Schindler's List

Piano scene interpretation?

I'm writing an essay about how sound and music in Schindler's List helps strengthen the movie's portrayal of the Holocaust and I want to write about the scene during the liquidation of the ghetto and an SS soldier is seen playing the piano and 2 other SS soldiers are standing at the doorway wondering if it's whether Bach or Mozart.

I was wondering how this scene has any significance to the movie, and what does it symbolize about the Holocaust

Thank you! Any information is helpful

Asked by
Last updated by Dan T #1014279
Answers 5
Add Yours

The scene shows the fact that the Nazi butchers at one point do have some humanity in that they can relate to something which is almost ethereal and heavenly. Prelude to Bach's English Suite #2 in A Minor - is what the soldier is playing. This music almost has a "transporting" effect because of its beauty. It provides a background for the liquidation of the ghetto which is haunting, sad, and truly sad in the context of the horror of the Holocaust.

I haven't seen the movie in a very long time, and this is primarily a literature site. None-the-less, music and the arts were especially appreciated by the Germans, particulary if the artist or musician was of German descent. This scene would also be important because it illustrates the way the Germans viewed the annihilation of millions of people...... they didn't. For them, these cold, calculated executions were a way to promote their own superior race. They did not see the people they murdered as human.
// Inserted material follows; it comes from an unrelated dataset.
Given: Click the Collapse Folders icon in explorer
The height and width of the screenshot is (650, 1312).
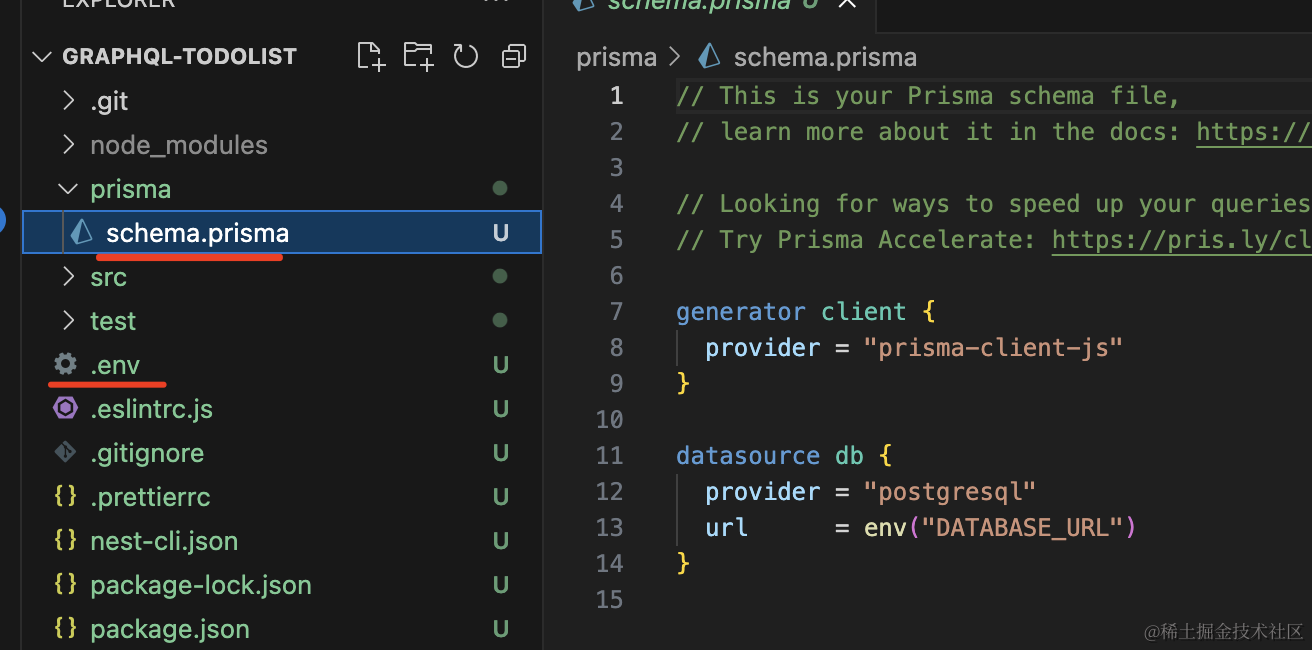Looking at the screenshot, I should click(x=514, y=56).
The piano scene during the liquidation of the Krakow ghetto is fascinating and very telling of the Nazi psyche. I believe the scene is meant to show the duality of human nature. On one hand you have the horrors of the annihilation of the ghetto and on the other you have the beauty of Mozart. The two soldiers stop in their night of killing to admire the music - a temporary lull in "just another days work", i.e. on this day, containment and murder of an entire Jewish population of the Krakow ghetto. There is the dichotomy that the Germans and the Nazis were monsters and herein lies the rub..... were they murderers or were they appreciators of great art and music?

Clearly they were both.

Believing the Jews were a plague to Germany and should be annilihated while loving Wagner and Mozart and having great appreciation for the arts would not have been thought of by a Nazi to be at odds with each other.These thoughts could coexist quite easily.

That scene shows the false superiority about the Jews, occasioned by the Nazis and the classical songs. That musics was lately listened in high society, considered the strongest in all the areas.

The purpose of this scene is to remind the audience that genocide was not perpetrated by barbarians in the early stages of development of man, but by the most advanced peoples on the planet, who had already produced three of the greatest minds in music in all of human history: Bach, Beethoven and Mozart.

It was not the uncivilized that killed over a million children in the Holocaust for the "sin" of being Jews, Slavs, Gypsies, or disabled and sick Germans, it was the people of Bach, and Mozart, and Goette, and Hertz, and Kepler, and Max Planck.

This is an important lesson, because a man who has nothing doesn't mind losing the little something he had. It is because the German people had so much pride in their own identity, that, when they suffered defeat in World War I, a nation as advanced and civilized could commit so many attrocities - in rage.

It shows why humiliating anyone, even someone defeated, is inhumane and how for some people, even death and crime is preferred over dishonour.

But it also shows how the best of us, the smartest, the brightest, and fastest and the most beautiful, is mere few decisions from chaos and the darkness all human beings are capable of unless we make the right choices to accept responsibility instead of scapegoating others, to do justice even when confronted with overwhelming odds and injustice against us, and to never be so attached to our own ego and material things that we lose our minds when they are taken away.